In many instances, the Native people who still lived throughout Wisconsin became part of the tourist experience.
King's sojourn was only possible because of two Menominee guides.
And so in his narrative, King calls them natural foresters.
He calls them skilled canoeists.
He calls them men with acute senses, whom he deems, quote, "the navigator of the birchbark, "the carrier of the luggage, "the tent builder, the log heap fireman, "the cook, the baker, the scullion, "in fact, the indispensable general utility man and brother."
End quote.
Aren't you glad I read this and you didn't have to read that?
[audience laughing] At other times, Native people were the draw for tourists.
An 1897 bicycling guide encouraged cyclists to visit what they called the Chippewa Indian Reservation in Odanah in the northern part of the state, calling it, quote, "an enjoyable trip for wheelmen who desire to see the red man at home."
End quote.
And I'd be remiss if I didn't mention the Stand Rock Indian Ceremonial pictured here, which capitalized both on the touristic desire to see both Native performers and the increasing popularity of the Wisconsin Dells.

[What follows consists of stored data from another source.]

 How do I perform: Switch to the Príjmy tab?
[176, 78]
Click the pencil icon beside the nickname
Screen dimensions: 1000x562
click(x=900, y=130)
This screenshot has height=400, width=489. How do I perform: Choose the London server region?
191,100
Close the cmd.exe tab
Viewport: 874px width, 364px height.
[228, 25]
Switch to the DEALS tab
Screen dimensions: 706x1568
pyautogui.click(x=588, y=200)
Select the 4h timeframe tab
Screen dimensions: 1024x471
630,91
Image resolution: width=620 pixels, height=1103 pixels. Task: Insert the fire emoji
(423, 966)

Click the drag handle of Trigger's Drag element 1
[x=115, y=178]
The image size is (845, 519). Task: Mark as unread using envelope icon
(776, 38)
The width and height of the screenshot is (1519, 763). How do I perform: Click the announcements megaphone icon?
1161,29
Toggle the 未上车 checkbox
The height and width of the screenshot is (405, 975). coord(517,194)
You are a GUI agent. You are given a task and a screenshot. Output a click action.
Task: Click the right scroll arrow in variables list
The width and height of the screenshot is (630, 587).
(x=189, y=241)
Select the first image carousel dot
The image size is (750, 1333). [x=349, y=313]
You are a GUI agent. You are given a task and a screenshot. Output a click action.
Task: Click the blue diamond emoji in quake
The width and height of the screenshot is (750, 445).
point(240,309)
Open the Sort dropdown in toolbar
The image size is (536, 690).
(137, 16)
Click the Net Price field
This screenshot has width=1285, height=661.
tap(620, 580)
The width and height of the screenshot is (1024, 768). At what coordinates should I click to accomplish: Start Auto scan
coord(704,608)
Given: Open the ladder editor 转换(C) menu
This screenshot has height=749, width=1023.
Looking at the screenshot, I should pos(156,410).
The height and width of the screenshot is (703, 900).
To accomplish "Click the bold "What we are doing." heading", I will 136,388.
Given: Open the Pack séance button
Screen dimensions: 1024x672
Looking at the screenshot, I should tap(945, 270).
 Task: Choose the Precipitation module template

So railroads, hotels, and resorts started making arrangements for and promoting performances that featured Native participants in order to offer their guests the wilderness experiences that urban tourists craved.
In one of the most... I should probably call it infamous example, Indian agent William Mercer and William F.
"Buffalo Bill" Cody-- yes, the man, the myth, the legend himself-- brought Bad River Ojibwe leaders together with Cody's Lakota performers for a publicity stunt in 1896.
Mercer and Cody believed that a dramatic signing of a peace treaty on the grounds of Ashland's grand Hotel Chequamegon would thrill and delight non-Natives in the surrounding region.
Nearly 900 Bad River and Lac du Flambeau Ojibwe came to Ashland for this event.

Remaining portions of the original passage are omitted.